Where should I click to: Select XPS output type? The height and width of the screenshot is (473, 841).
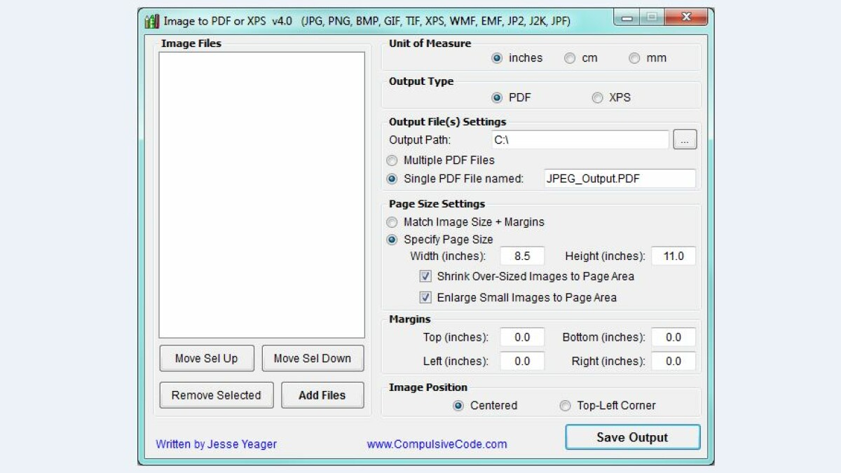pos(597,98)
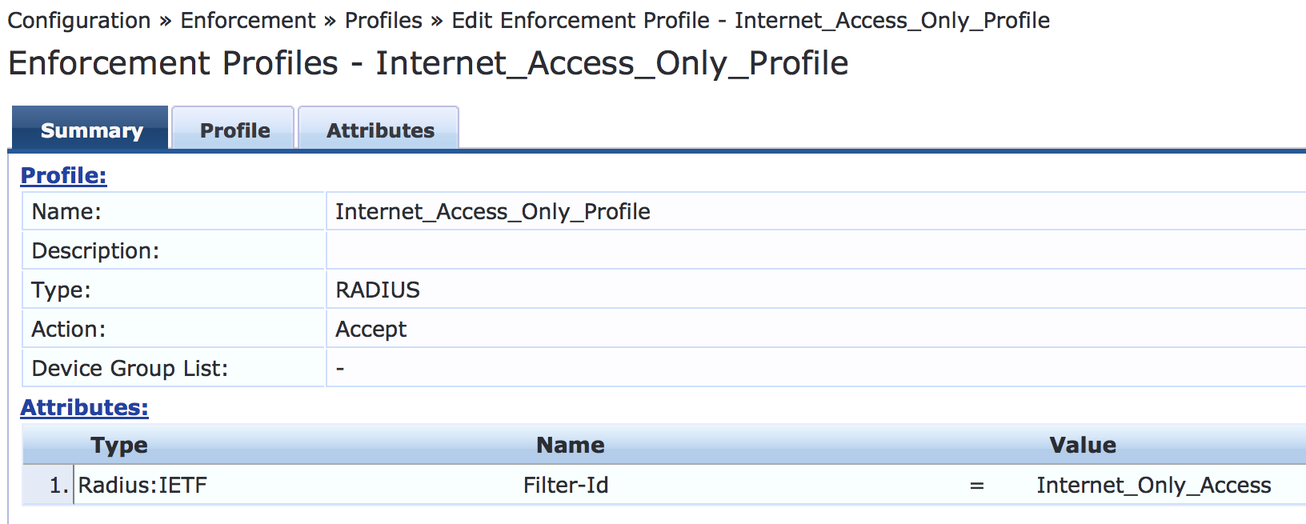Image resolution: width=1306 pixels, height=524 pixels.
Task: Go to Configuration in the breadcrumb
Action: click(79, 20)
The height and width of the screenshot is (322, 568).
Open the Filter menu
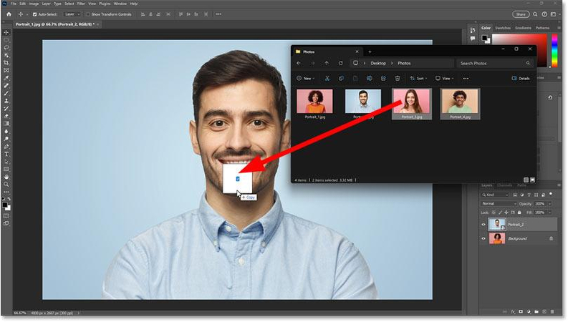81,4
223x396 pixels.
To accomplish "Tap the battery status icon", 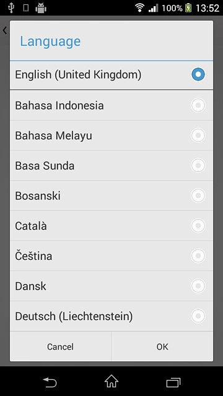I will click(x=188, y=8).
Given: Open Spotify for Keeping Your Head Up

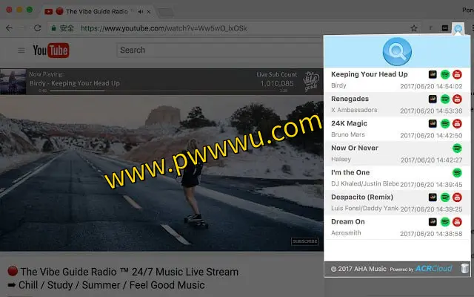Looking at the screenshot, I should [x=445, y=75].
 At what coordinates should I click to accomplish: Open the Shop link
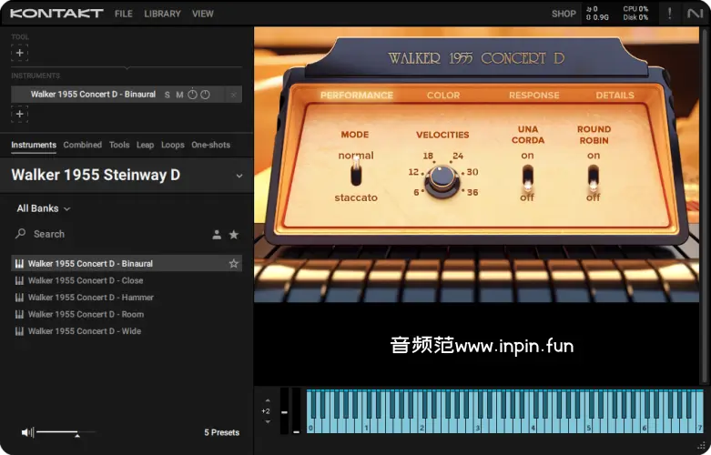pyautogui.click(x=564, y=14)
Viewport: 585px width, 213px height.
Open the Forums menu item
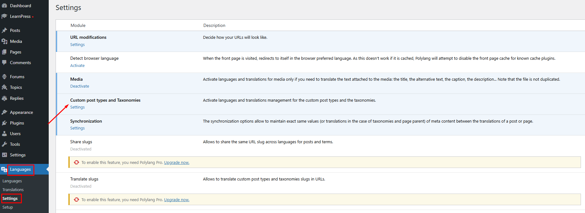tap(17, 77)
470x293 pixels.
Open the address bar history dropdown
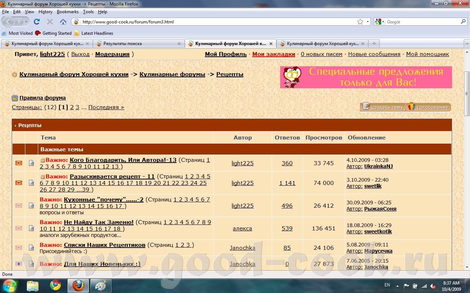tap(368, 22)
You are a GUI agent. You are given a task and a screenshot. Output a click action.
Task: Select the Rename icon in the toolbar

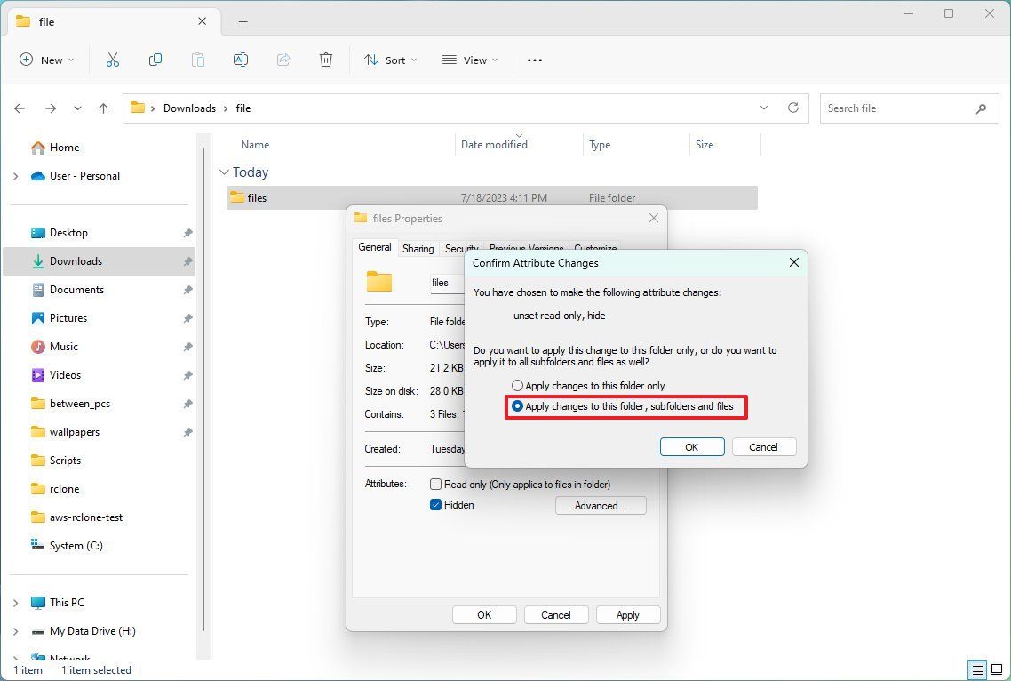click(x=241, y=60)
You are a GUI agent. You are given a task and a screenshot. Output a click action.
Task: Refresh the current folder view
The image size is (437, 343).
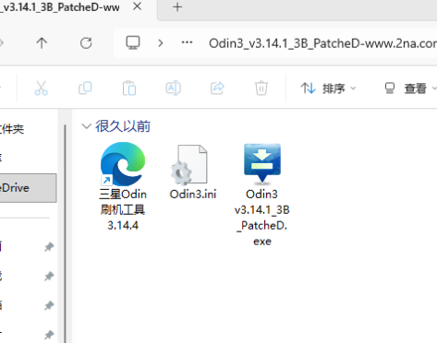[86, 43]
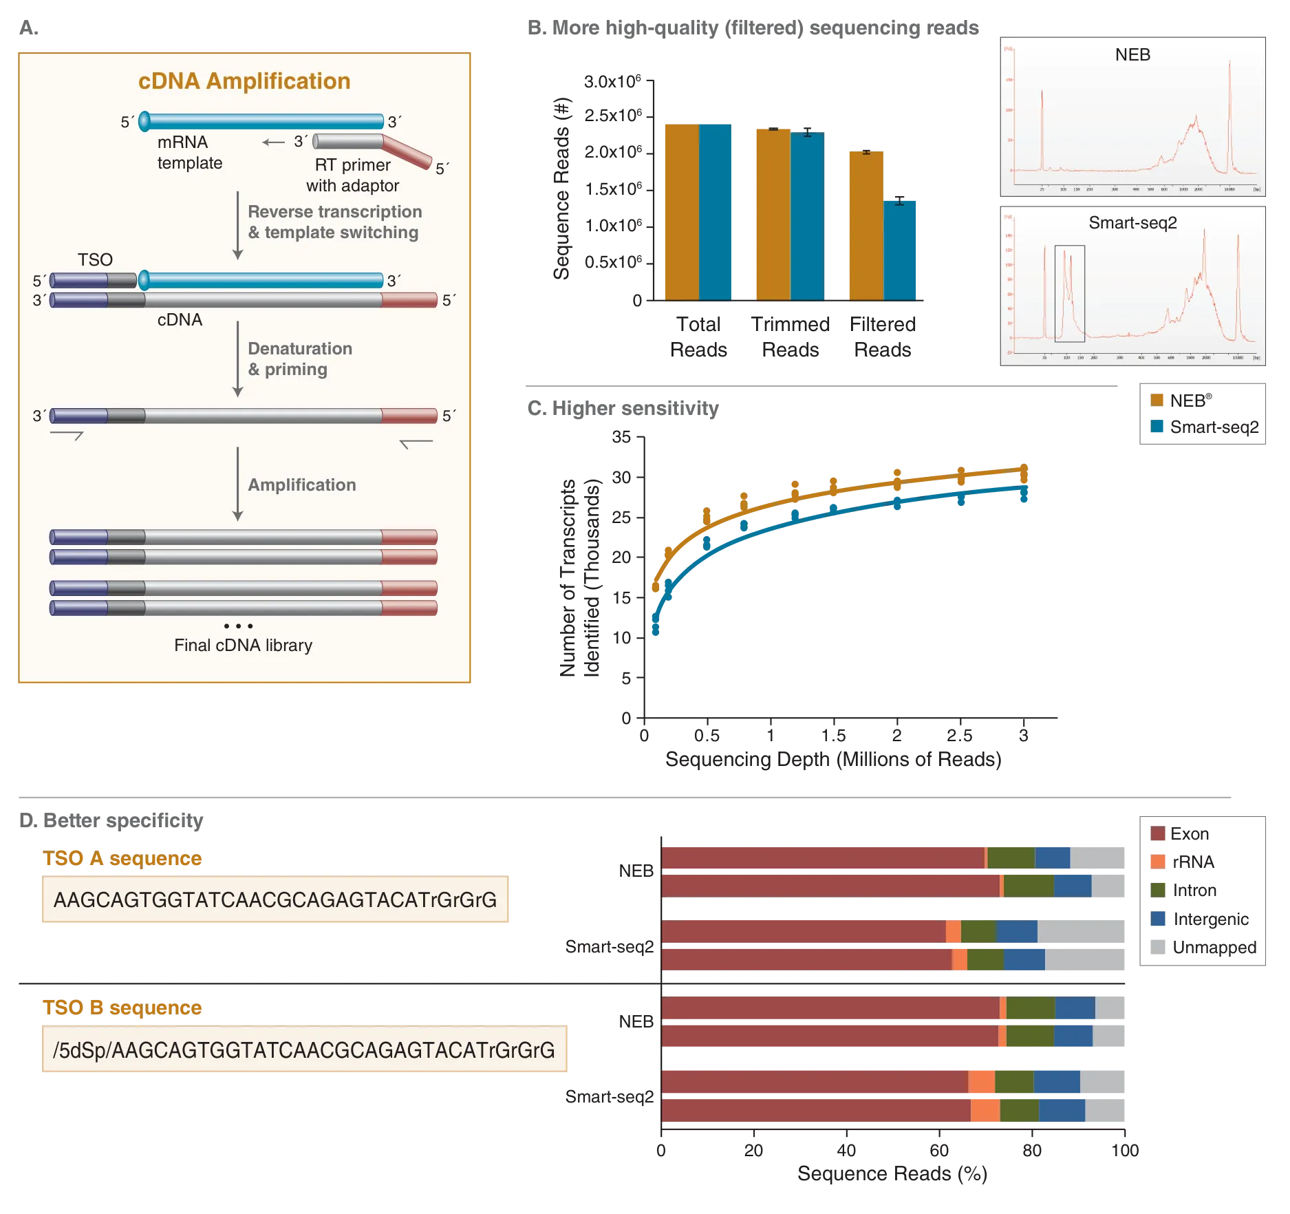Image resolution: width=1290 pixels, height=1214 pixels.
Task: Click the left forward primer half-arrow
Action: [67, 435]

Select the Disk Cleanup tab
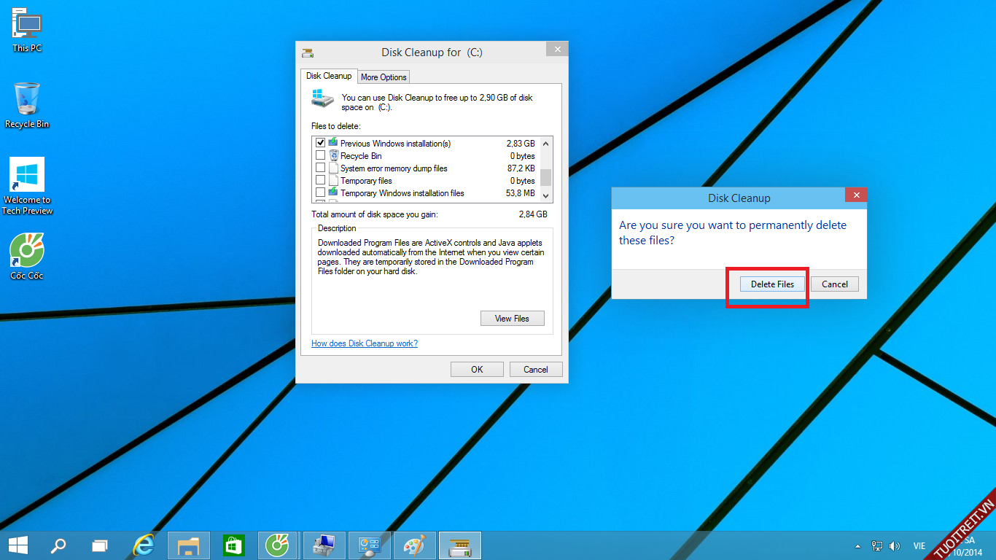328,76
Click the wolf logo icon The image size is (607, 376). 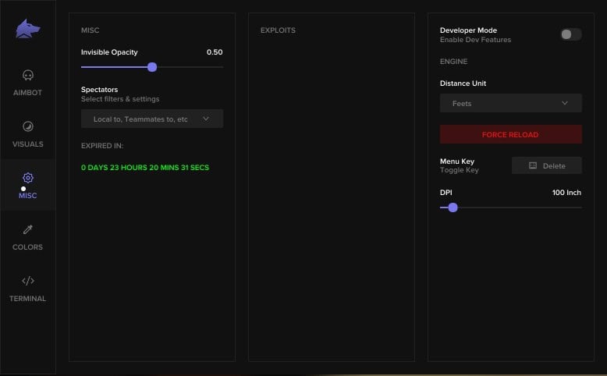pyautogui.click(x=28, y=30)
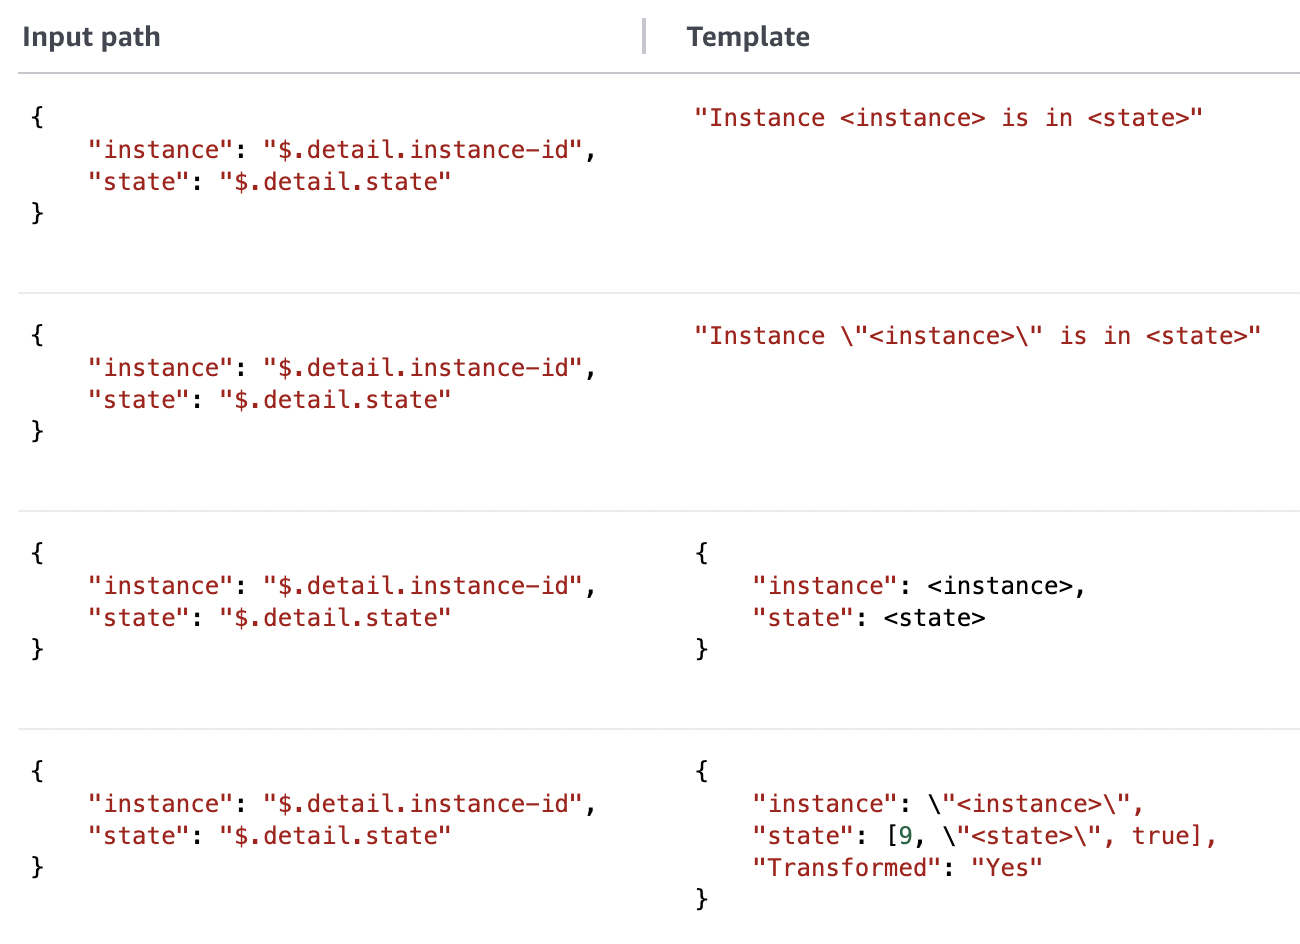Click the number 9 in the state array

[906, 836]
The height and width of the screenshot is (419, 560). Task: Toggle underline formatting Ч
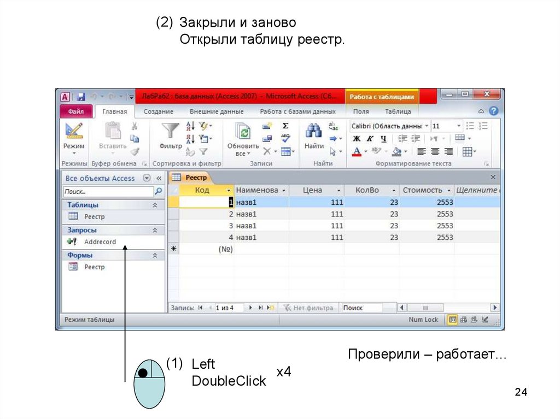click(383, 139)

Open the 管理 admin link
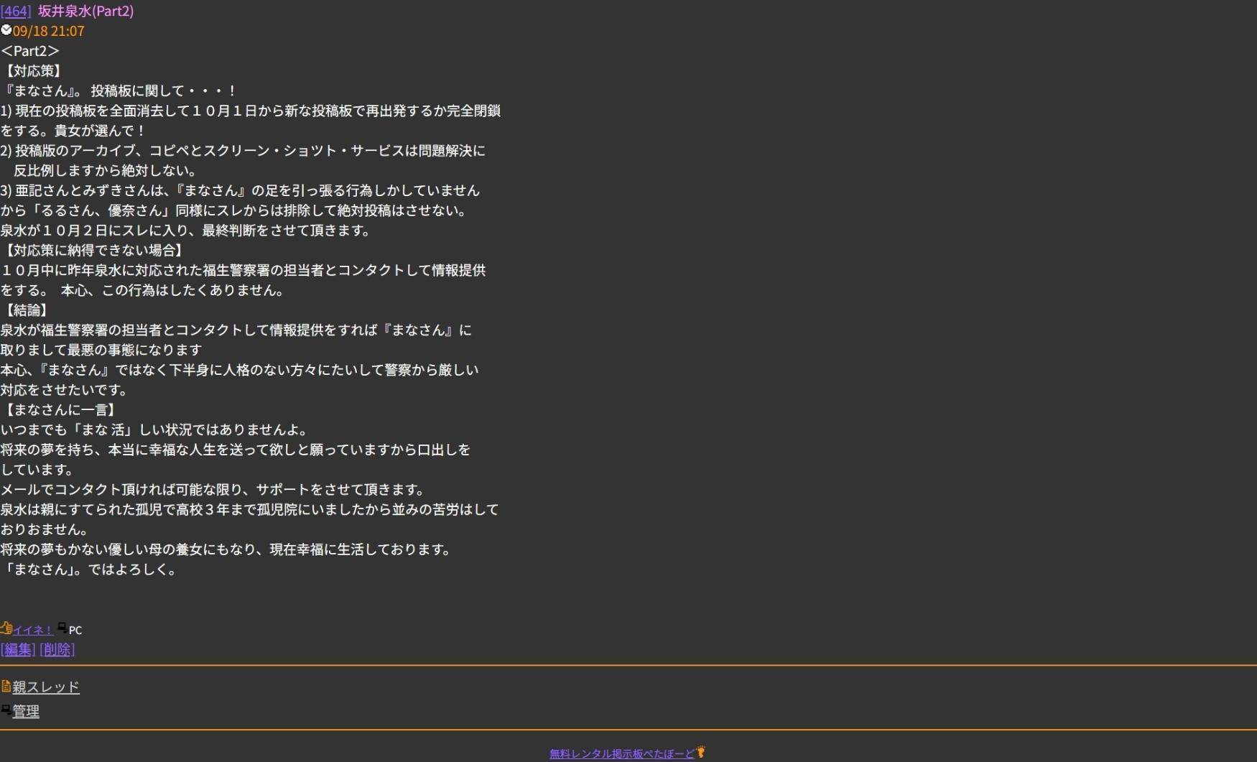point(26,712)
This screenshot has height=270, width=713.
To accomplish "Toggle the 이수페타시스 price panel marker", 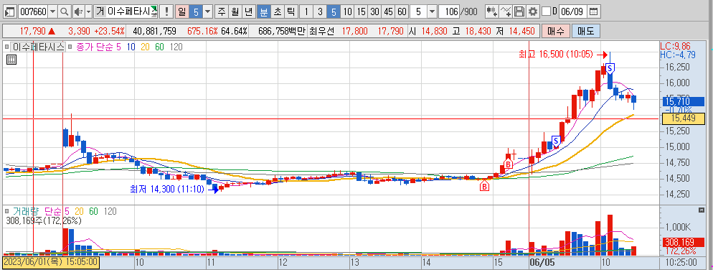I will coord(7,47).
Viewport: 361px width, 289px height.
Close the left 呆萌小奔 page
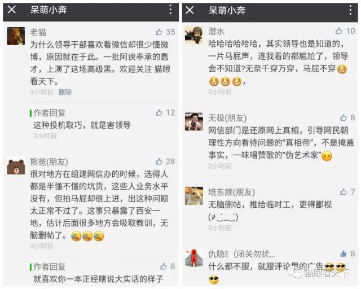[12, 10]
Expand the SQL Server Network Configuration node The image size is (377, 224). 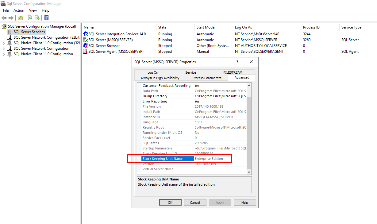point(4,49)
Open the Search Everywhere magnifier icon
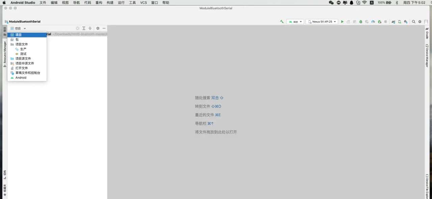Viewport: 432px width, 199px height. [x=413, y=21]
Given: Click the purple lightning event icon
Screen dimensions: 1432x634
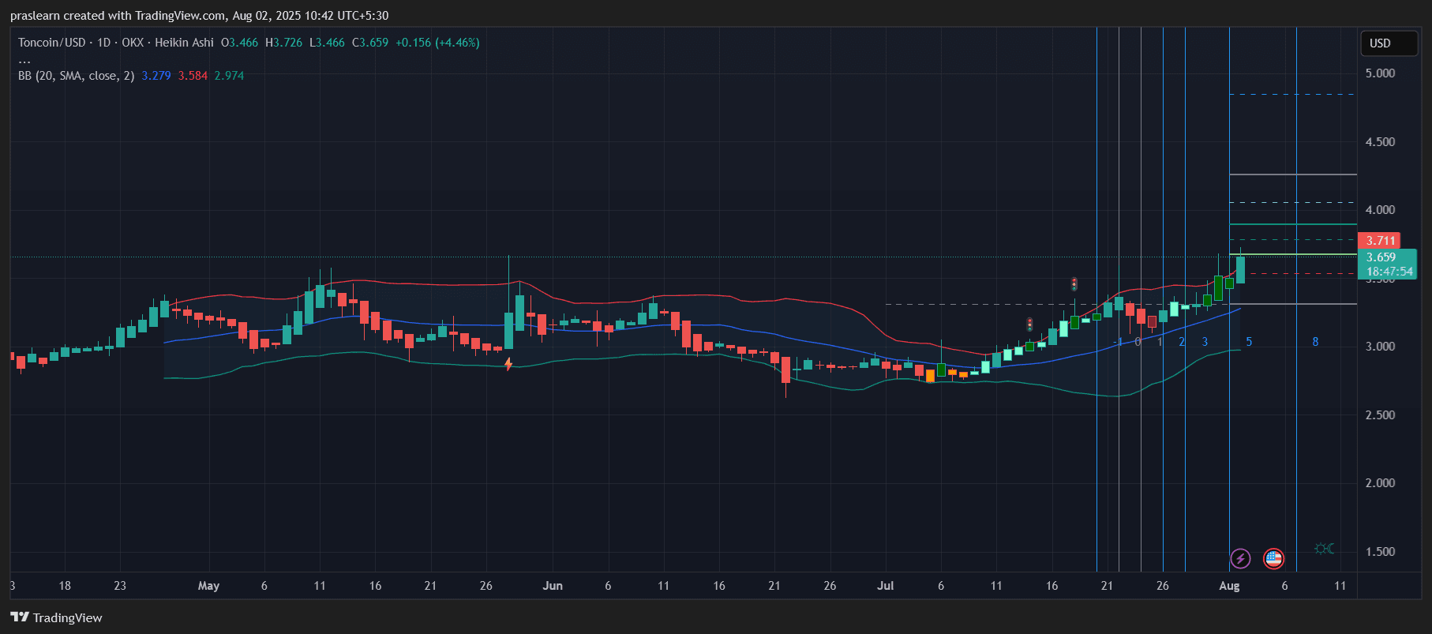Looking at the screenshot, I should coord(1240,559).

### Task requirements
Without the pictures, retype exactly the lines from the one that holds "Open the Search Everywhere magnifier icon" to the last line of the data above, both of them included.

### Solved problem
Open the Search Everywhere magnifier icon
Viewport: 432px width, 199px height. [x=413, y=21]
Given: Click the purple lightning event icon
Screen dimensions: 1432x634
Looking at the screenshot, I should coord(1240,559).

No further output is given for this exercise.